Skip to main content

Ticket program announced for arena events, managed by Daughtry's DBNA; will be aimed at organizations in CBs 2, 3, 6, & 8

Community organizations--well, some of them, limited to four community districts near the Barclays Center--will be eligible for 50+ free tickets for various arena events, not just--as first believed--Nets games, via a sweepstakes.

It's unclear which events, but presumably there will be more available for college basketball, gospel, and games against bottom-dwellers than Nets vs. Knicks.

The organization in charge is the Downtown Brooklyn Neighborhood Alliance (DBNA), led by the Rev. Herbert Daughtry, and, as far as I can tell, essentially a subgroup of his church.

(The DBNA officers are apparently church members; though they're not listed on the web site, they are listed on IRS filings. According to the most recent Form 990, from the year 2010, the DBNA had received more than $700,000 in support over the previous five years. The donor is not specified, but the lion's share, if not all, almost surely comes from Forest City Ratner.)

Not only will the DBNA manage the ticket giveaway, Daughtry has long championed a chapel-like meditation room, 150 square feet.

His organization also will be in charge of "a Project Gallery for documenting and celebrating the creation of the CBA [Community Benefits Agreement]," which will be an interesting challenge, because all of the CBA signatories accept money from the developer, not a best practice in CBA circles, and several are silent to the point of moribund.

The press release

The press release, Downtown Brooklyn Neighborhood Alliance Announces Community Tickets Program for Events at Barclays Center, via Brooklyn News Corp:
The Downtown Brooklyn Neighborhood Alliance (DBNA) announced details Wednesday of its Community Tickets Program at Barclays Center. The program, a vehicle for members of the Brooklyn community who might not otherwise have the funds or opportunity to attend an event at Barclays Center, will provide complimentary tickets via a sweepstakes system for various events held at Barclays Center. A variety of nonprofit organizations serving residents of Community Boards 2, 3, 6, and 8 are eligible for the sweepstakes, which will include up to 50 Upper Bowl Tickets, four Lower Bowl Tickets, and seating in a suite.
“Barclays Center is going to positively impact this community in so many ways,” said Bruce Ratner, Chairman and CEO of Forest City Ratner Companies (FCRC). “We are excited to be partnering with DBNA, a signatory of the Atlantic Yards Community Benefits Agreement, in launching this Community Tickets Program, which will provide nonprofit organizations, seniors, churches and youth groups with access to Barclays Center to enjoy sports and entertainment.”
Organizations eligible for the sweepstakes include nonprofits such as community-based organizations, schools (public or charter), educational organizations, and religious organizations. As part of the Community Benefits Agreement (CBA), FCRC will provide the complimentary tickets for the various events at Barclays Center.
“Our Tickets Program allows us, as a Community Benefits Agreement partner, to prioritize specialized groups to share in the wealth of opportunities and experiences that the new arena will bring,” said Rev. Dr. Herbert Daughtry, pastor of The House of the Lord Church and founder of the Downtown Brooklyn Neighborhood Alliance.
DBNA will post the sweepstakes application process, along with the application, on its Web site,
Information on the tickets program is at this link. I've taken the two documents linked and posted them below.

→ **RECORDED INFORMATION**:
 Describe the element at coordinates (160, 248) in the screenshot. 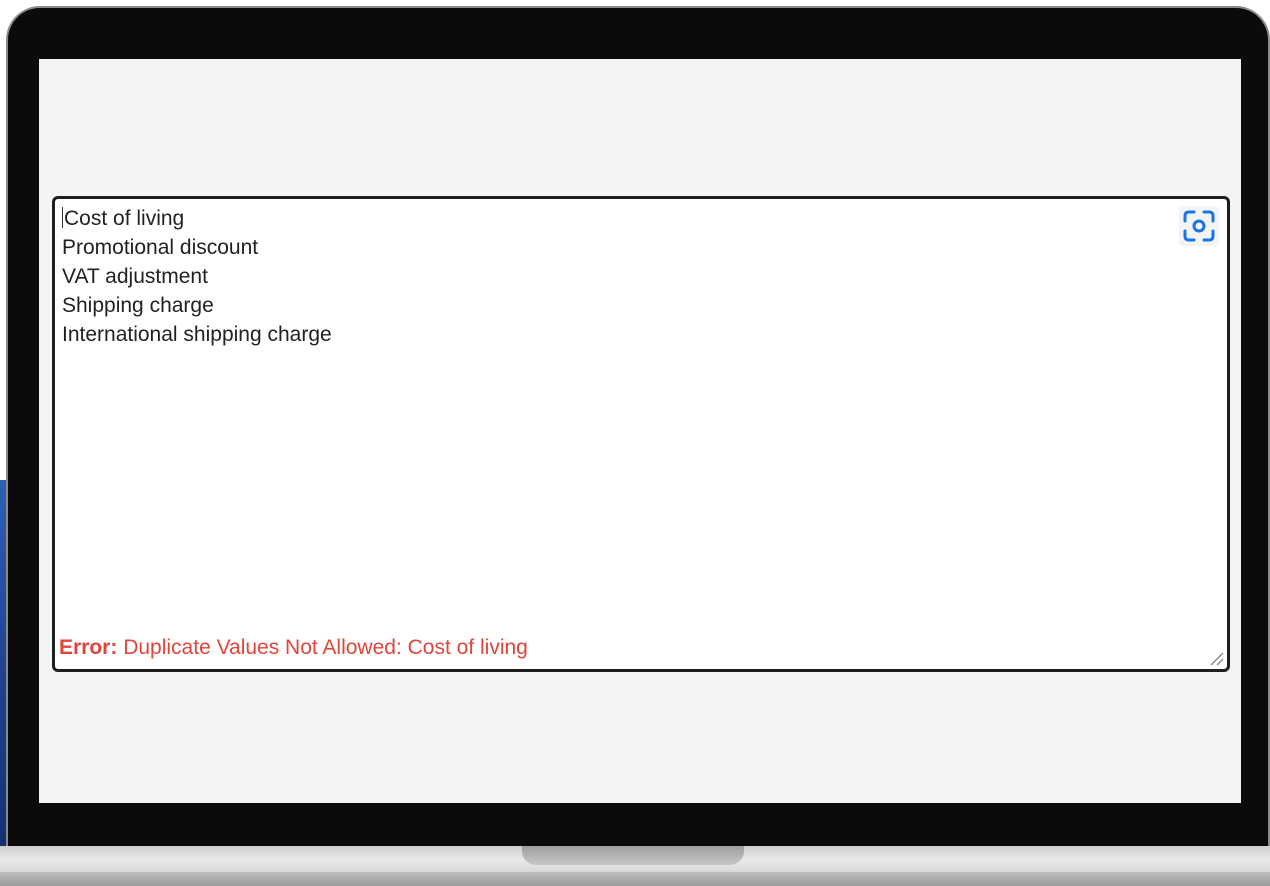

I see `textarea-line: Promotional discount` at that location.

→ **WORK ITEM A**:
Which kinds of nonprofits does the post about the arena ticket program name as eligible for the sweepstakes?
→ **WORK ITEM B**:
In the post about the arena ticket program, how much support had the DBNA received over the previous five years, according to its most recent Form 990?
→ **WORK ITEM C**:
Rewrite the post about the arena ticket program, starting at "Skip to main" and ending at "via a sweepstakes.", with "sweepstakes" replaced by "lottery".
Work only from the post about the arena ticket program.

→ **OUTPUT A**:
- Community-based organizations
- Schools (public or charter)
- Educational organizations
- Religious organizations

→ **OUTPUT B**:
More than $700,000.

→ **OUTPUT C**:
Skip to main content

Ticket program announced for arena events, managed by Daughtry's DBNA; will be aimed at organizations in CBs 2, 3, 6, & 8

Community organizations--well, some of them, limited to four community districts near the Barclays Center--will be eligible for 50+ free tickets for various arena events, not just--as first believed--Nets games, via a lottery.